Anselmo Costadoni (1714–1785) was an Italian Camaldolese monk, historian and theologian.

==Biography==

Costadoni was born on 6 October 1714, at Venice and christened Giovanni Domenico. The son of a rich merchant, he sacrificed at an early date his prospects of success in the world and took the religious habit of the Camaldolese monks at the Monastery of St. Michael, situated on the island of Murano in the Venetian lagoon. Here he studied philosophy and theology with more than usual success.

He died on 23 January 1785, in Venice.

==Works==
At the age of twenty-three, Costadoni revealed his literary ability in a letter (Lettera critica) written in defense of certain Camaldolese writers, who had been attacked by Giusto Fontanini in his "Library of Italian Eloquence".

Costadoni subsequently collaborated for eighteen years with Gian Benedetto Mittarelli of his monastery in the publication of the Annales Camaldulenses ordinis S. Benedicti, ab anno 907 ad annum 1770 (The Annals of the Camaldolese of the Order of St. Benedict, 907-1770), printed in 9 volumes folio (Venice, 1755–73). It follows the plan of Jean Mabillon's Annales ordinis S. Benedicti. (Venice, 1755–73).

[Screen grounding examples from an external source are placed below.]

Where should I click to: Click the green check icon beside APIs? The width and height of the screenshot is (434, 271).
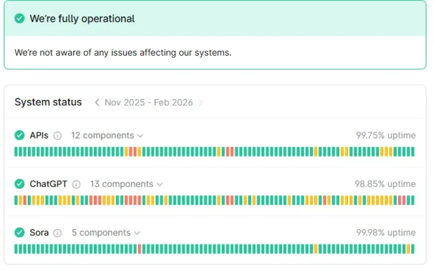pos(19,135)
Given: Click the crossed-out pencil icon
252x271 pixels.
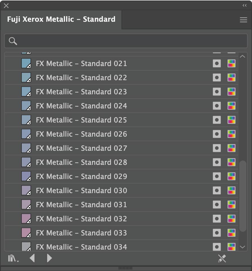Looking at the screenshot, I should click(x=222, y=258).
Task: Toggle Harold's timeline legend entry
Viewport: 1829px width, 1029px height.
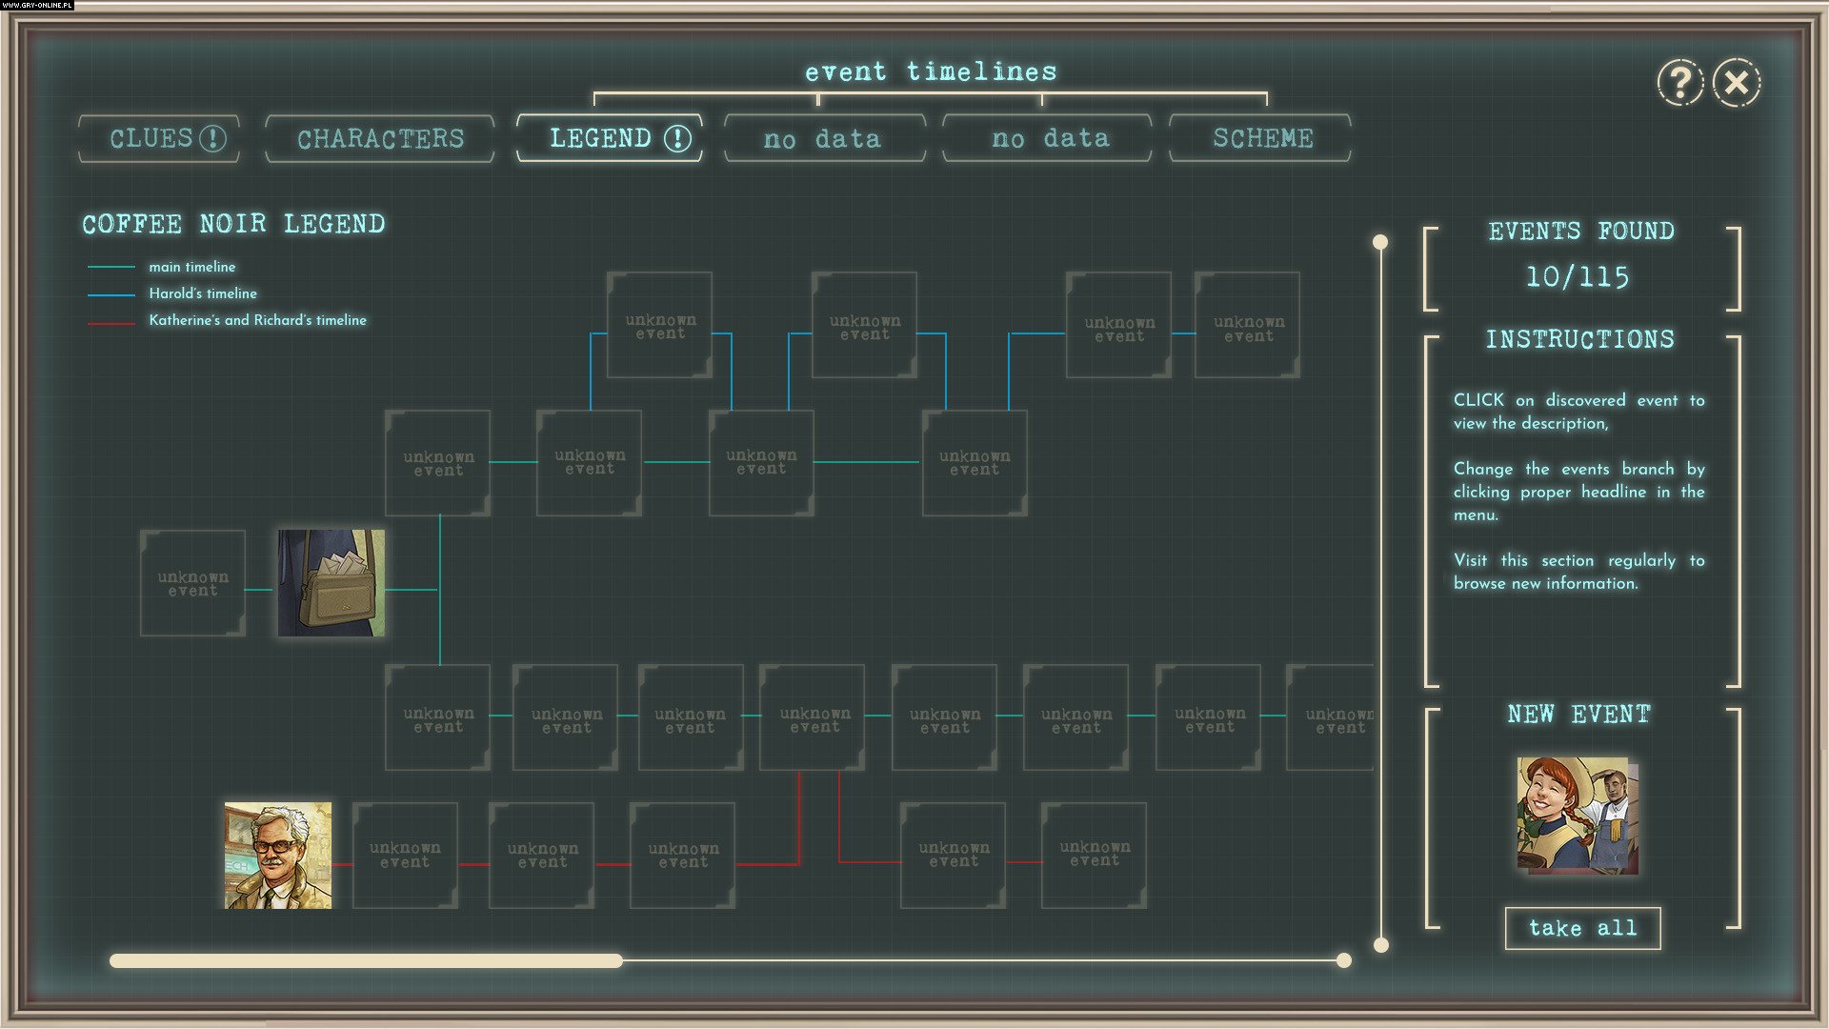Action: point(200,293)
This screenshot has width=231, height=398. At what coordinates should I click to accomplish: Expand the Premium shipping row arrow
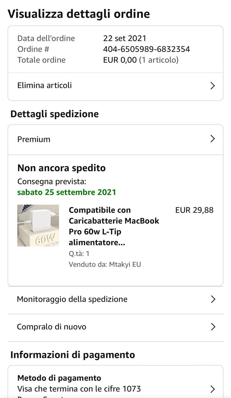pos(213,139)
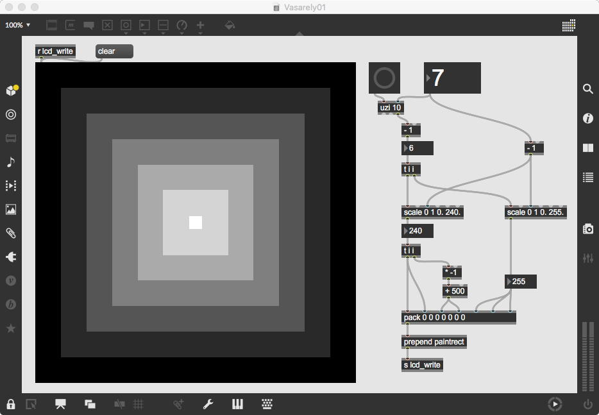Image resolution: width=599 pixels, height=415 pixels.
Task: Expand the button object dropdown in toolbar
Action: click(x=126, y=26)
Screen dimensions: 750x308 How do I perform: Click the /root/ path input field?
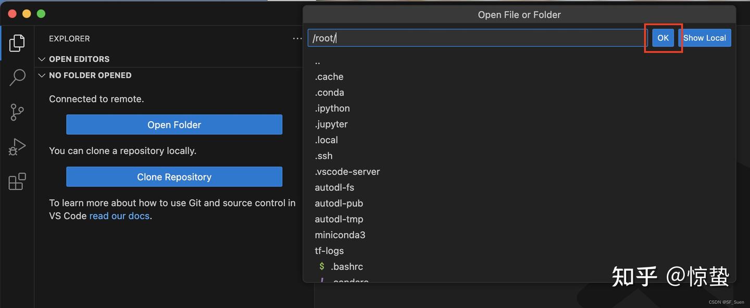coord(477,38)
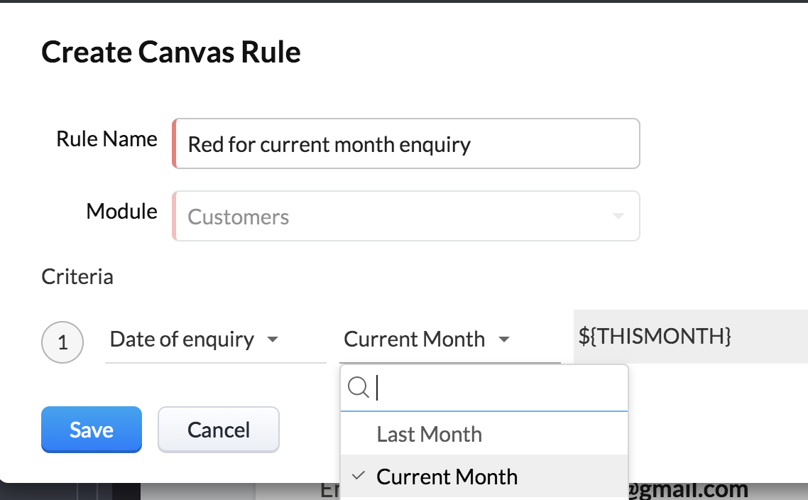Click the Customers placeholder in Module field
The image size is (808, 500).
[238, 217]
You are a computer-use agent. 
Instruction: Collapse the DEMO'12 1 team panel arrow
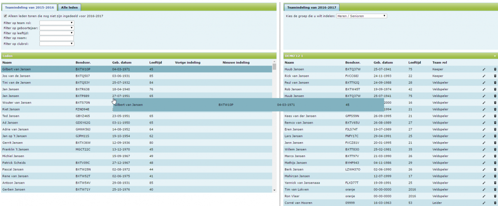point(495,56)

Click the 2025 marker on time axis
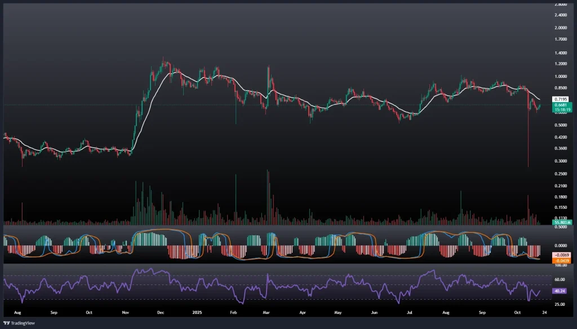[x=196, y=312]
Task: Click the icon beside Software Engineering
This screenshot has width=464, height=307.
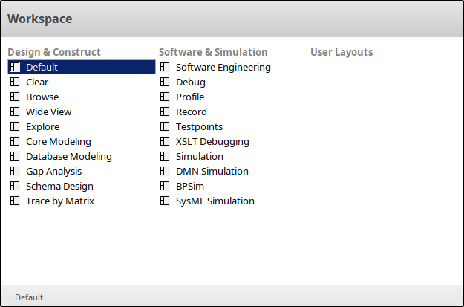Action: pyautogui.click(x=165, y=67)
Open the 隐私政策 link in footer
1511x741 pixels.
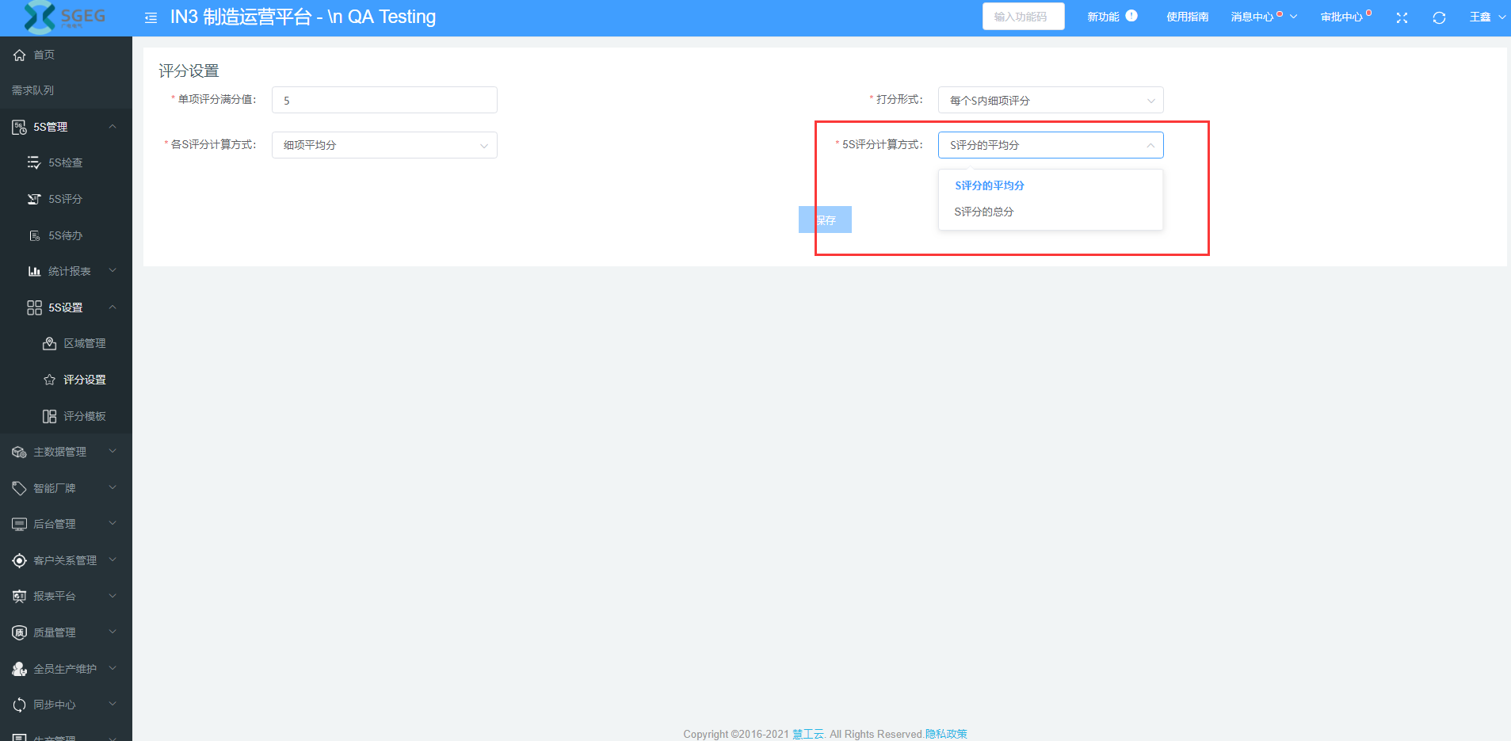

Some archæological papers due to his pen, such as Dissertazione sopra il pesce come simbolo degli antichi cristiani, were published in the voluminous collection of historical essays edited by Calogerà, a monk of the same order.

His works also include:
- Avvisi ed istruzioni pratiche intorno ai principali doveri de' regolari (Faenza, 1770; Venice, 1771)
- Lettere consolatorie (Venice, 1775)
- Lettere sopra questione teologiche (Venice, 1773).

Costadoni's unpublished manuscripts were transferred, after his death, to St. Gregory's monastery at Rome, by order of the Camaldolese abbot, Mauro Cappellari (later Pope Gregory XVI).